One, what is a reptile?
A crawler is a tool for acquiring various resources and data on the network. Specific can be self-Baidu.
Second, how to write a simple crawler
1. Get Web Content
It is possible to download the content of the Web page by using Python (3.x) urllib. It's easy to implement.
Import Urllib.requesturl="http://www.baidu.com"response= Urllib.request.urlopen (URL) html_content=response.read ()
You can also use the three-party library requests, the implementation is also very convenient, before use of course you need to install this library: Pip Install requests (Python 3 after the PIP very good)
Import requestshtml_content=requests.get (URL). text
2. Parsing Web content
The content of the Web page html_content, in fact, is HTML code, we need to parse it, get what we need.

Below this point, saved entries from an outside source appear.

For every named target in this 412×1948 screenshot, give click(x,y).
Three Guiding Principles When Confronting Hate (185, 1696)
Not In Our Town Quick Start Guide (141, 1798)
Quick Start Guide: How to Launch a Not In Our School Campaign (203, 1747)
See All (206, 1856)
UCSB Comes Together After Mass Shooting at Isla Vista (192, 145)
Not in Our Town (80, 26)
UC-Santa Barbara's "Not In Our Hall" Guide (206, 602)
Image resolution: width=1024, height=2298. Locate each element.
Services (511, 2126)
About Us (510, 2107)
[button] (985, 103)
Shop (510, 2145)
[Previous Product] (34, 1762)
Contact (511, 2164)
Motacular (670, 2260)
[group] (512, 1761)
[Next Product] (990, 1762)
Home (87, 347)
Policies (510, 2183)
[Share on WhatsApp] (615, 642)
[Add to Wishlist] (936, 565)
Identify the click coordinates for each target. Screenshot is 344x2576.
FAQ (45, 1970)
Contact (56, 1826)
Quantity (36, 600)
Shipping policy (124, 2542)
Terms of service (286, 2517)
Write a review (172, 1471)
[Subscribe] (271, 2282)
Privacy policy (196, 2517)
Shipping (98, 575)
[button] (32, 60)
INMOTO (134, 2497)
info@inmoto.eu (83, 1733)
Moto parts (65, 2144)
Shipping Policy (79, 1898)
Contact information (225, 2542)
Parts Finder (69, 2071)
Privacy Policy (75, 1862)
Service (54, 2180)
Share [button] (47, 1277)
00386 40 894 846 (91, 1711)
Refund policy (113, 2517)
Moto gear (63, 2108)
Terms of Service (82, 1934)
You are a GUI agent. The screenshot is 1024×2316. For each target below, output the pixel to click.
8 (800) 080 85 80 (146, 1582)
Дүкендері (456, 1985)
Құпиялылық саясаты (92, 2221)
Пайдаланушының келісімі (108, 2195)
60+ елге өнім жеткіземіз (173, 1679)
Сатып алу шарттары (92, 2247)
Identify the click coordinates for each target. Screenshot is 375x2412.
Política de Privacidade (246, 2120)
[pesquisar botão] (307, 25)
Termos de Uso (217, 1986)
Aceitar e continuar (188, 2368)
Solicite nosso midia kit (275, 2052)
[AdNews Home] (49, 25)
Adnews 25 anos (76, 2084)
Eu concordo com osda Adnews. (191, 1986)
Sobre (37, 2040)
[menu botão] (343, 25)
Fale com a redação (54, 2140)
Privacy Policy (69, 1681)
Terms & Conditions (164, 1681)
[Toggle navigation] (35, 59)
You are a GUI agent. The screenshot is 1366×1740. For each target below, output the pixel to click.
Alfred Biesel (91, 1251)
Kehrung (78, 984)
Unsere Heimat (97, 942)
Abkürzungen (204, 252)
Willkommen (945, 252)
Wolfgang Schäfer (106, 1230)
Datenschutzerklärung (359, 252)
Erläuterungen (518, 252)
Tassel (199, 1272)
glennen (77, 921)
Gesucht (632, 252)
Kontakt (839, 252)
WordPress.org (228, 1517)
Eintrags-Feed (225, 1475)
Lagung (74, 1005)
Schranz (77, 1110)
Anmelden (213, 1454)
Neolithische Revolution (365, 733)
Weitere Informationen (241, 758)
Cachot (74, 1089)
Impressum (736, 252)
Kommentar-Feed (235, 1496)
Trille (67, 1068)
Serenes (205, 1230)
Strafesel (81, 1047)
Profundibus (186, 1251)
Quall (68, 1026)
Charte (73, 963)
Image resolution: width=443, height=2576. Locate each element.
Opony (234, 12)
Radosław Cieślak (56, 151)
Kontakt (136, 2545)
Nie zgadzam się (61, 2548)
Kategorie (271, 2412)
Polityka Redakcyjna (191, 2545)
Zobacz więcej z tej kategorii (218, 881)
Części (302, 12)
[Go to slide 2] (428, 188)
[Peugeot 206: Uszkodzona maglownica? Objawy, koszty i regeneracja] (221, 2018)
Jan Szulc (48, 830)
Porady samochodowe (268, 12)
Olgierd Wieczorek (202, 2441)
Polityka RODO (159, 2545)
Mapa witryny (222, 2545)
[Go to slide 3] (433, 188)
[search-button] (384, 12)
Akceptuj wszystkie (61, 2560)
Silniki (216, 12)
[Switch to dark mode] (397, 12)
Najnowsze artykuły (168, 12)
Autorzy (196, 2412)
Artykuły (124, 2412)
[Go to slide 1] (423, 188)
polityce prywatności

There are many ways to parse a webpage, here I introduce is beautifullsoup, because this is a three-way library, before using or install first: Pip install BS4
form BS4 Imort beautifullsoupsoup " Html.parser ")
Third, the case analysis
The best way to understand the principle of reptiles is to analyze a number of instances, reptiles, original aim. Talk less about the dry goods.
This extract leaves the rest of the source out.